A circle touches the parabola $y^2=4ax$ at P. It also passes through the focus S of the parabola and intersects its axis at Q. If angle SPQ is $\frac{\pi}{2}$ find the equation of the circle.

Solution :

Let the point P ($at^2,2at)$ If the circle touches the parabola $y^2=4ax$ at $ P (at^2,2at)$ , they must have a common tangent at that point, and hence a common normal. The centre of the circle must lie on that normal.
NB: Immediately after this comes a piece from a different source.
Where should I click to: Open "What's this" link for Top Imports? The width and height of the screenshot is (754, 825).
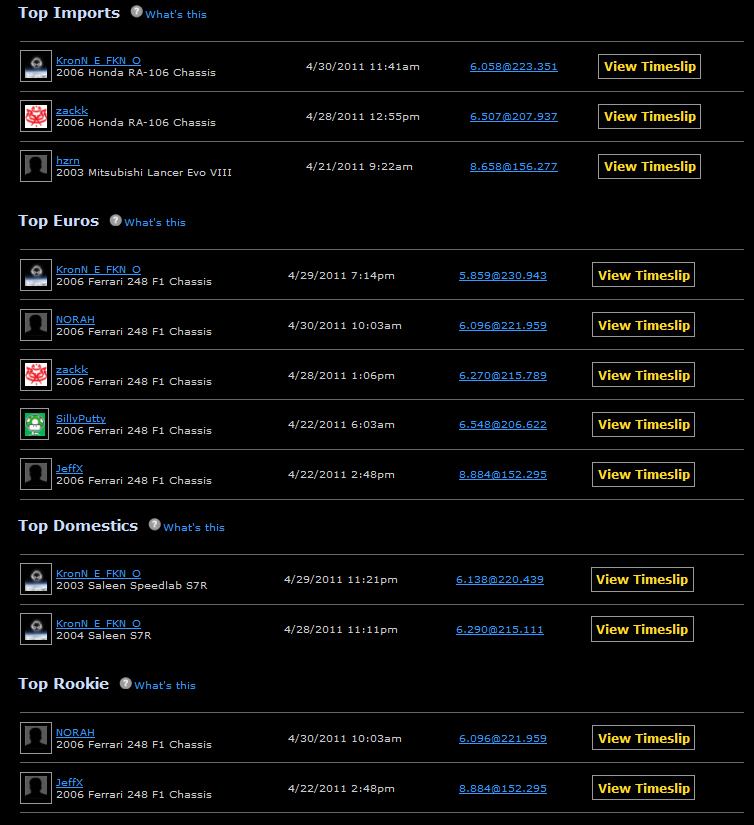[x=176, y=15]
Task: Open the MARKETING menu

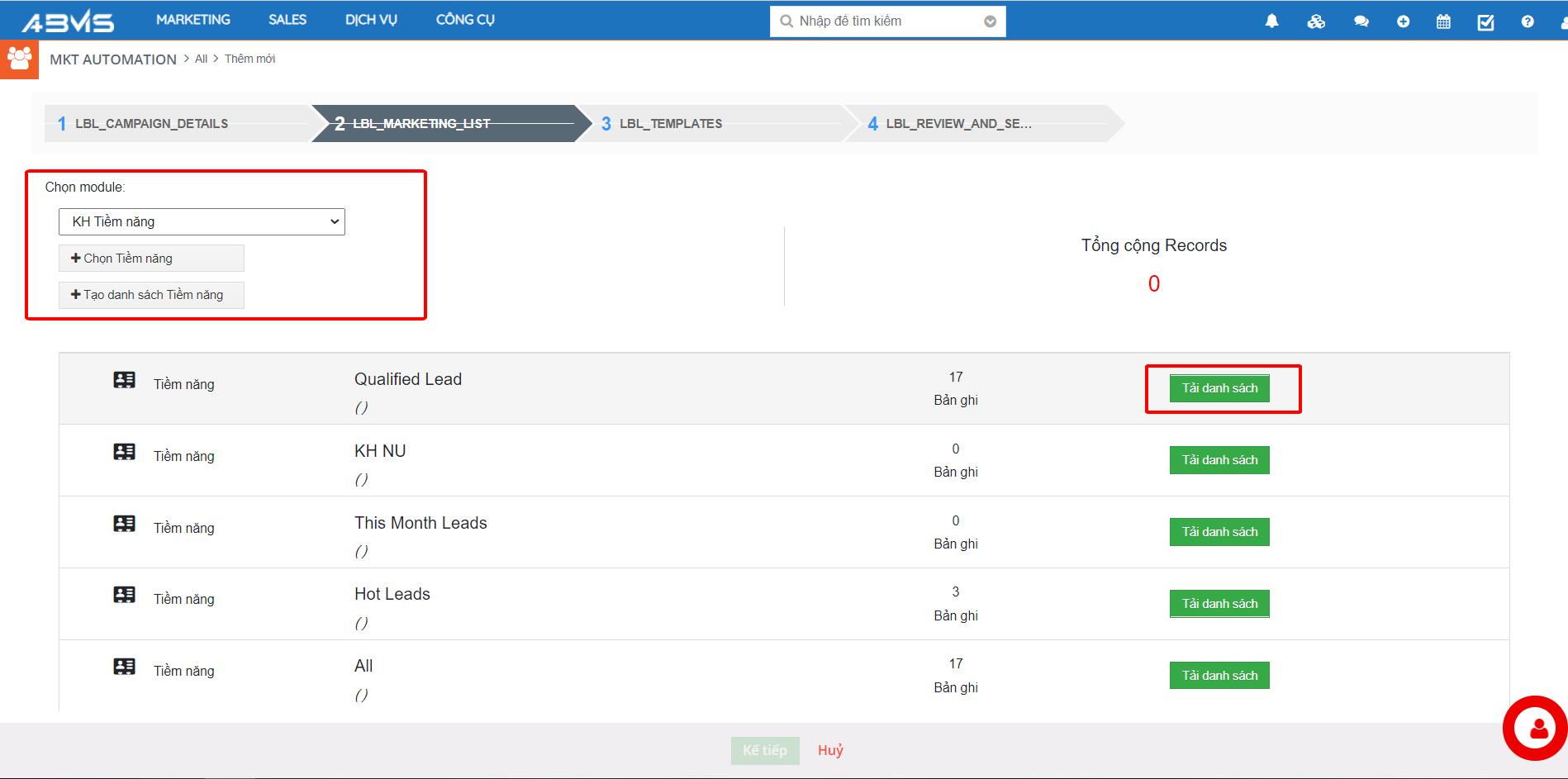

Let $(h,k)$ be the coordinates of the centre and r be the radius of the circle.

Then its equation can be written as $x^2+y^2-2hx-2ky+c=0......(i)$

The equation to the normal at $(at^2,2at)$ is $y=-tx +2at +at^3 ......(ii)$

As the centre $(h,k)$ lies on the normal (ii) , hence $k =-th +2at +at^3$....(iii)

Focus of the parabola is $(a,0)$ As the circle passes through (a,0) and $(at^2,2at)$ the distance of these points from the centre (h,k) must each be equal to the radius. so $r^2=(h-a)^2+k^2= (h-at^2)^2 +(k-2at)^2$

or $-2ah +a^2=-2aht^2-4akt+a^2t^4+4a^2t^2$

or $4kt =h(1-t^2)+at^4 +4at^2-a$.....(iv)

Solving (iii) and (iv) , $2h= a(3t^2+1) .....(v) $ and $2k =a(3t-t^3).....(vi)$

Putting the values of h and k in (i) we get the equation of the circle $x^2+y^2-a(3t^2+1)x -a(3t-t^3)y+c=0$ .....(vii) As this circle passes through the focus (a,0) the coordinates will satisfy it :

Therefore, $a^2-a^2(3t^2+1)+c=0$ $\therefore c =3a^2t^2$

Putting this value of c in (vii) the circle is $x^2+y^2-ax(3t^2+1)-ay(3t-t^3)+3a^2t^2=0$

But I am unable to get the equation of the circle which is $x^2+y^2-10ax +9a^2=0$ Please help . Thanks.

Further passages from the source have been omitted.